Stored items from a collection >>

★ ★ ★ ★

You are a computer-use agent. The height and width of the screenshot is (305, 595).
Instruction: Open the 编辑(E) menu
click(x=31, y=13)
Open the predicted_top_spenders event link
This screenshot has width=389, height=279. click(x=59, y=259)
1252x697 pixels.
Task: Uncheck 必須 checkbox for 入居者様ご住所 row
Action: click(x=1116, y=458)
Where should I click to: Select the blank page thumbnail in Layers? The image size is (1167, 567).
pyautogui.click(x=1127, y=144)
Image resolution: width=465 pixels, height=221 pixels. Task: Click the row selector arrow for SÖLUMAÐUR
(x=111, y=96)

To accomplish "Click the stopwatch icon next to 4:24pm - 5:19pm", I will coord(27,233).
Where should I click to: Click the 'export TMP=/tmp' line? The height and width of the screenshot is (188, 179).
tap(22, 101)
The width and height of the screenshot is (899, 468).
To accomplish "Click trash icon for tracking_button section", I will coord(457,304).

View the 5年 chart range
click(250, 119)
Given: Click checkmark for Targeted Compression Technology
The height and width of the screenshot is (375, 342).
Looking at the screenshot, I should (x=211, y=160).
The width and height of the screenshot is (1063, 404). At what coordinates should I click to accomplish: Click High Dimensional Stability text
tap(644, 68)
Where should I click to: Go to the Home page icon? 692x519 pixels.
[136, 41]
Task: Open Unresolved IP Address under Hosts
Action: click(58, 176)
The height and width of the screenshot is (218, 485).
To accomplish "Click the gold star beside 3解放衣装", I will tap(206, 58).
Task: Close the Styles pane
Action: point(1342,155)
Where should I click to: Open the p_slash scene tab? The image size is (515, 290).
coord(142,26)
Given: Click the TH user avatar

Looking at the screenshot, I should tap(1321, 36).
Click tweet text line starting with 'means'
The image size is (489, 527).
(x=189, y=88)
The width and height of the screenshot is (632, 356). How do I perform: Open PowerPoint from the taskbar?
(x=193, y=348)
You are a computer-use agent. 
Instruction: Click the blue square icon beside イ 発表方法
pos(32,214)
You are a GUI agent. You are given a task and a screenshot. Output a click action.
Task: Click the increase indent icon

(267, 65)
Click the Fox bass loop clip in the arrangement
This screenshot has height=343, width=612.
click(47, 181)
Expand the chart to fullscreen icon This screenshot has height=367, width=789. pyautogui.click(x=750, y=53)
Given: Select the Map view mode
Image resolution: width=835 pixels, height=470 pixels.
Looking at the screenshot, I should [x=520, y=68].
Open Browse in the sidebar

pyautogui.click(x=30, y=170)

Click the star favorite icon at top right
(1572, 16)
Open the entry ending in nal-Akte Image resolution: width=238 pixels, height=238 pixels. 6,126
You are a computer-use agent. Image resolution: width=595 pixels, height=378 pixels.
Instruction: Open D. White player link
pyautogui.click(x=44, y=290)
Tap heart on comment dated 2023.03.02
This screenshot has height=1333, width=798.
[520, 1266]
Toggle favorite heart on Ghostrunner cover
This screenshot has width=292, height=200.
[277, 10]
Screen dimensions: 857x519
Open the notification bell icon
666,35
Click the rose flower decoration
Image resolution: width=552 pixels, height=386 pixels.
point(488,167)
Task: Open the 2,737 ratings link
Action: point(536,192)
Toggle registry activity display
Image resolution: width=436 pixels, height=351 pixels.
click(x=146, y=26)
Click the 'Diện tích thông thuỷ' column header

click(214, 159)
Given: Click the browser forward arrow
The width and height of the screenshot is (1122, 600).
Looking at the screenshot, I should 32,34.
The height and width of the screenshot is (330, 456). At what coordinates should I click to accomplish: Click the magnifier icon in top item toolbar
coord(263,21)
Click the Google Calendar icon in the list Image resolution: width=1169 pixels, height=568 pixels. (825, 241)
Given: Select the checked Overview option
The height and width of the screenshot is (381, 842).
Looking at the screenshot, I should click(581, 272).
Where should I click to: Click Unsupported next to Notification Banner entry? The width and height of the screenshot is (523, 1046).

★ ★ ★ ★

Written instruction >> Please rewrite the part of the listing that opens with the line containing "Where should I click to: Click the" and closes with the line containing "click(250, 119)", keeping every line, requests included, but scaling each click coordinate in the answers by 0.4 and rounding to whole numbers, with halves going up. Give only these lines.

Result >>
Where should I click to: Click the 'export TMP=/tmp' line? The height and width of the screenshot is (188, 179).
tap(9, 40)
The width and height of the screenshot is (899, 468).
To accomplish "Click trash icon for tracking_button section", I will coord(183,122).

View the 5年 chart range
click(100, 48)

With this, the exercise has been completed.